-- TASK TO COMPLETE --
Every line from the one with "Instruction: Click the pencil" to the end of the entries, both included, is to be copied exactly; the other lines stay out.

====== RECORDS FOR THIS TASK ======

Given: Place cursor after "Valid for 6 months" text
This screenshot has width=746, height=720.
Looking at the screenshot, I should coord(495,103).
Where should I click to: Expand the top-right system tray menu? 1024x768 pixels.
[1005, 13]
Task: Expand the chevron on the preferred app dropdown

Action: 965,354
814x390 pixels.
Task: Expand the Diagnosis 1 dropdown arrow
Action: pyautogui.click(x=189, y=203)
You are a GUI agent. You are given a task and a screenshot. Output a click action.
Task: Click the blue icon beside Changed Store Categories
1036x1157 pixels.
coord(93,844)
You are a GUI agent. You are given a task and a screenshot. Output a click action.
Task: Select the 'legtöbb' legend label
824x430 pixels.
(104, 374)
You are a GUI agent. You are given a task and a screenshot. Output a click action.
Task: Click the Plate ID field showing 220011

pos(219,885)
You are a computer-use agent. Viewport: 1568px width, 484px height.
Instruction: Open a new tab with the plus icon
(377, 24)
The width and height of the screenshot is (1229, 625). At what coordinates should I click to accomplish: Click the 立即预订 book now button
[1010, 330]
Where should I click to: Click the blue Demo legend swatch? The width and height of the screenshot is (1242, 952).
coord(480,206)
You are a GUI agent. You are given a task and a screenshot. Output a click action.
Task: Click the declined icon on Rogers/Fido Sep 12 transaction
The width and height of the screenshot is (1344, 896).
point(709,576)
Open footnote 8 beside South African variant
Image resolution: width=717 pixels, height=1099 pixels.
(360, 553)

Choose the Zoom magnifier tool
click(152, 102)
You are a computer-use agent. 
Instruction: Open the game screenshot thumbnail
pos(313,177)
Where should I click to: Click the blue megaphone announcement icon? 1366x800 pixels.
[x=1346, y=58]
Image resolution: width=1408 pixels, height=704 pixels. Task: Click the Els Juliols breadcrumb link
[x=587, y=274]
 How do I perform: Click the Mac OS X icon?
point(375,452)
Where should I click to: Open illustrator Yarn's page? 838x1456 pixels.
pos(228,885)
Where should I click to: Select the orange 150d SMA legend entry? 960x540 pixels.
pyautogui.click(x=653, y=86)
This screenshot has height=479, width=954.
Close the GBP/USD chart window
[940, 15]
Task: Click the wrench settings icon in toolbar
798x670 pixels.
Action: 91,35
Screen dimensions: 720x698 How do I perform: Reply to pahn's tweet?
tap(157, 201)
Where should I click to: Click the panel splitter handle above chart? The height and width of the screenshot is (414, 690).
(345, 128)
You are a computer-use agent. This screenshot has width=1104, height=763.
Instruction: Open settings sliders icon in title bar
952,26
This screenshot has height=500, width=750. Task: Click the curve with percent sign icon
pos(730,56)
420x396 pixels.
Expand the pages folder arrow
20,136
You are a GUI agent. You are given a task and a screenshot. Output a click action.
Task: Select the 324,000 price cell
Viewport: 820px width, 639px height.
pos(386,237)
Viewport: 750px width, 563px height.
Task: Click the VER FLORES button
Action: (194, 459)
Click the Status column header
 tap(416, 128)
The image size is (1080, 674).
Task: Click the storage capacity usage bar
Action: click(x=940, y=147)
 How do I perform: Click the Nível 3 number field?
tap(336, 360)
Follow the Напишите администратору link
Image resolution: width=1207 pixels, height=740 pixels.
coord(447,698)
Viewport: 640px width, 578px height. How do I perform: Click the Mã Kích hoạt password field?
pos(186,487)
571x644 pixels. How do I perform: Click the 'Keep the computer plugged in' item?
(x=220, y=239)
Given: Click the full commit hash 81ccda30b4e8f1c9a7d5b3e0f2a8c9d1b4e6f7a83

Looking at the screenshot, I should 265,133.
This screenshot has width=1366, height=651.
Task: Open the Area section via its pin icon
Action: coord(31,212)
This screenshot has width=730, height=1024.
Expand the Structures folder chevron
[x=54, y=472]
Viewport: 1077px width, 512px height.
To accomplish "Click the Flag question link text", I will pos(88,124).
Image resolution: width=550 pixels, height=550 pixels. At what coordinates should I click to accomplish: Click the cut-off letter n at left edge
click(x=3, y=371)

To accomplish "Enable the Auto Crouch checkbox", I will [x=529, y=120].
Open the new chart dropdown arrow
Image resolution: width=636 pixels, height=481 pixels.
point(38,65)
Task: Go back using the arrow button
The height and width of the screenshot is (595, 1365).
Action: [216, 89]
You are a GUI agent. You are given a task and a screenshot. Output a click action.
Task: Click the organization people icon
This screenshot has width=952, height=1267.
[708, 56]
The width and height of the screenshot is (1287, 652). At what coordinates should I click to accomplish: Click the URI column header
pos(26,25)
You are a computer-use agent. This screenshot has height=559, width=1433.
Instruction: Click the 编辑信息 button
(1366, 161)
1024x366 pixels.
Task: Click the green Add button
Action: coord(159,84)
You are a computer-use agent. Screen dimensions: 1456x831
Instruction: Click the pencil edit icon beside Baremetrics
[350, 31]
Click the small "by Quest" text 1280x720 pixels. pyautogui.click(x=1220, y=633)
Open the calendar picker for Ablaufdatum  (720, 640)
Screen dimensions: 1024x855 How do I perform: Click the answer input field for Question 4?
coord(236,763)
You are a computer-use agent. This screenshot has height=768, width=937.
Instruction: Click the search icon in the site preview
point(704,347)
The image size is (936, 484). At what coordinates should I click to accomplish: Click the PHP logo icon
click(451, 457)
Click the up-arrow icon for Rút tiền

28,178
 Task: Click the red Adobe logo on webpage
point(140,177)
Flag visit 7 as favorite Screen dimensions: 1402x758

======

-- WRITTEN RESPONSE --
Instruction: Click the pencil edit icon beside Baremetrics
[350, 31]
Click the small "by Quest" text 1280x720 pixels. pyautogui.click(x=1220, y=633)
Open the calendar picker for Ablaufdatum  (720, 640)
Screen dimensions: 1024x855 How do I perform: Click the answer input field for Question 4?
coord(236,763)
You are a computer-use agent. This screenshot has height=768, width=937.
Instruction: Click the search icon in the site preview
point(704,347)
The image size is (936, 484). At what coordinates should I click to accomplish: Click the PHP logo icon
click(451, 457)
Click the up-arrow icon for Rút tiền

28,178
 Task: Click the red Adobe logo on webpage
point(140,177)
Flag visit 7 as favorite Screen dimensions: 1402x758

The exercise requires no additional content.